Milton Avery
Felix Landau Gallery
The figure and landscape have occupied Avery’s unsophisticated but complete devotion for more than 40 years. Shown were recent canvases (1962–3) and a half dozen from pre-1945; in effect, a capsulated retrospective. His contemplative distillations, as ever, exhibit constant characteristic tense placement, edited simplification, and a contracting limitation of sensuousness. His space is a compressed one, about the center of which movement ricochets along abrupt perspective and exaggerated scale changes. Tipped axes are pinned in permanent, empathically active suspension. The leaning woman of “Yellow Skirt,” the upward climbing “Orchard and Mountain” and the diagonal opening behind the “Visitor” best exemplify his sure, brisk moves.
Dependent to a major degree upon graphic solutions, sitters’ features and details are picked out awkwardly with a splayed brush line.
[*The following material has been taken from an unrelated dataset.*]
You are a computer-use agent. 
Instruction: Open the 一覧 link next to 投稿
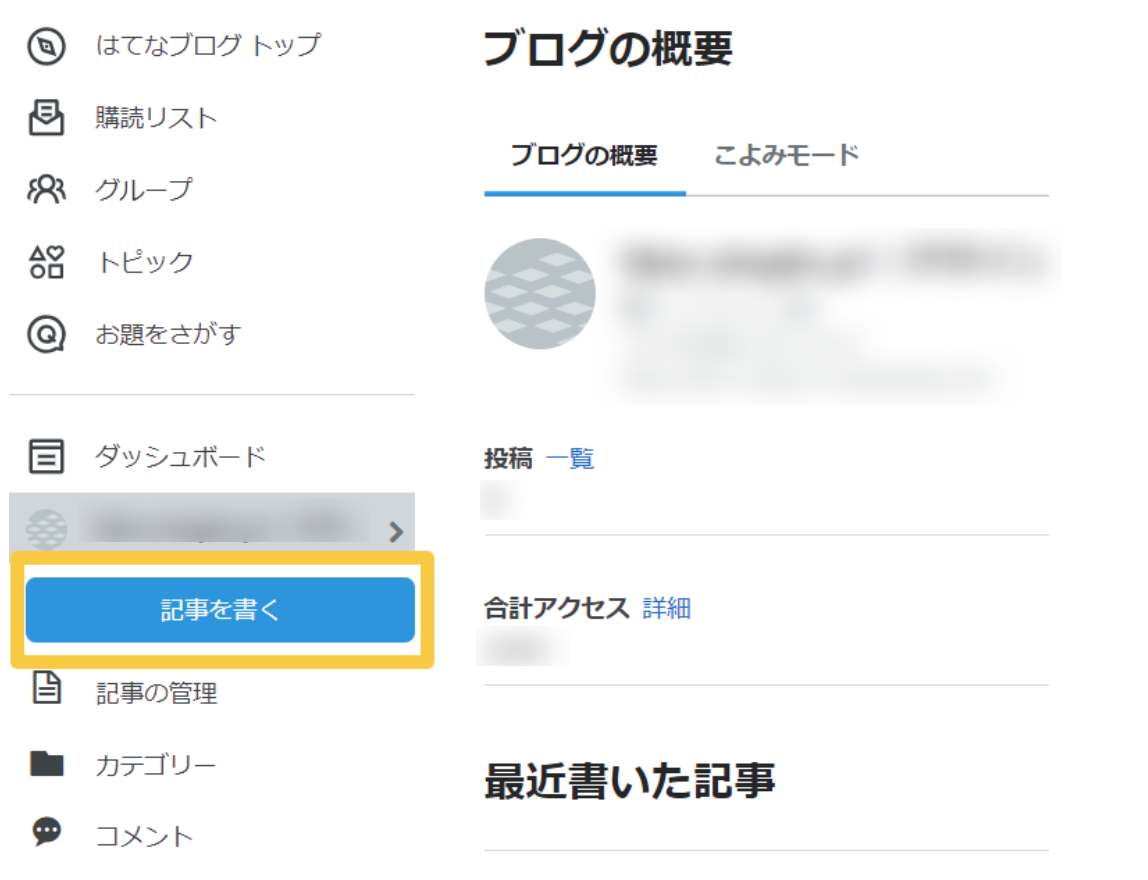pyautogui.click(x=570, y=459)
And this, accompanying the flattened terseness of contours reduces his figures to doll-like, vacant vivacity. Applied to interiors and the landscape this manner yields most child-like, cut-paper scenes. Within a dry, tart range the thin turpentine washes systematically repeat a sweet warm color, a resounding dark, and some pales. These areas are looser than before, more open, aspiring to clumsy directness through minimal means. They are humorously gentle, respectable, but a pale ghost of their Expressionist origins and hence vaguely disappointing.